What the task requires. Can you copy out the lines from the line with "The height and" to the line with "pyautogui.click(x=286, y=74)", exactly as they appear, and nothing else?

Provided data.
--*--

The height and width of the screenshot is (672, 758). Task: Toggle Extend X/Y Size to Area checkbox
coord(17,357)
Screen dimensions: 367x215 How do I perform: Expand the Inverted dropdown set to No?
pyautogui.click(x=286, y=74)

--*--

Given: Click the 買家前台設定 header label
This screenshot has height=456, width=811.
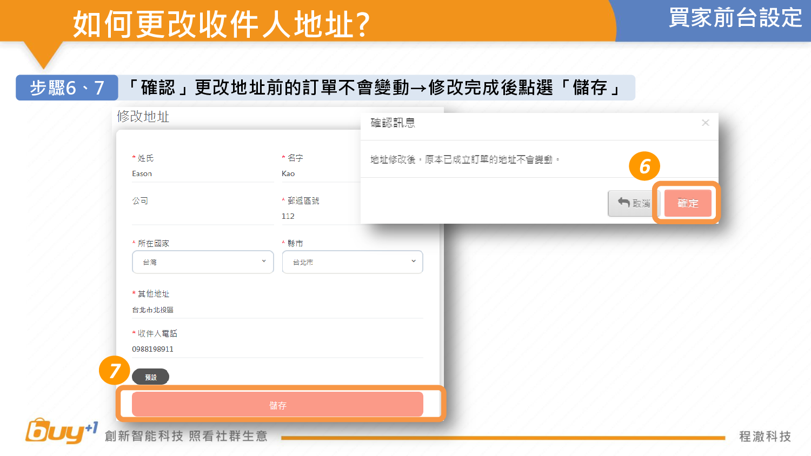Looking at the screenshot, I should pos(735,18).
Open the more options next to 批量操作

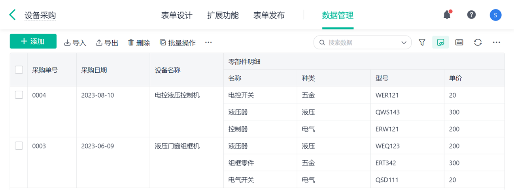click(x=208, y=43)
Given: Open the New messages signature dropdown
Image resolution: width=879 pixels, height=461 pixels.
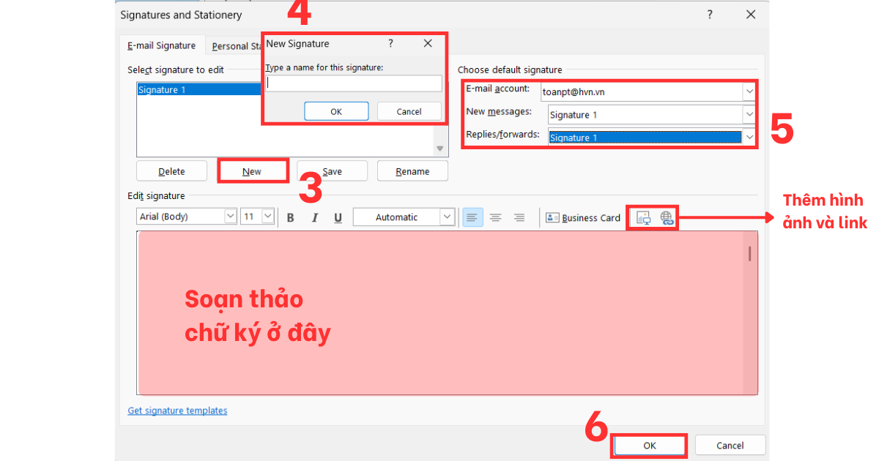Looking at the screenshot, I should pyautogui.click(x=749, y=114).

--*--

Response to this exercise.
The height and width of the screenshot is (672, 758). Task: Toggle Extend X/Y Size to Area checkbox
coord(17,357)
Screen dimensions: 367x215 How do I perform: Expand the Inverted dropdown set to No?
pyautogui.click(x=286, y=74)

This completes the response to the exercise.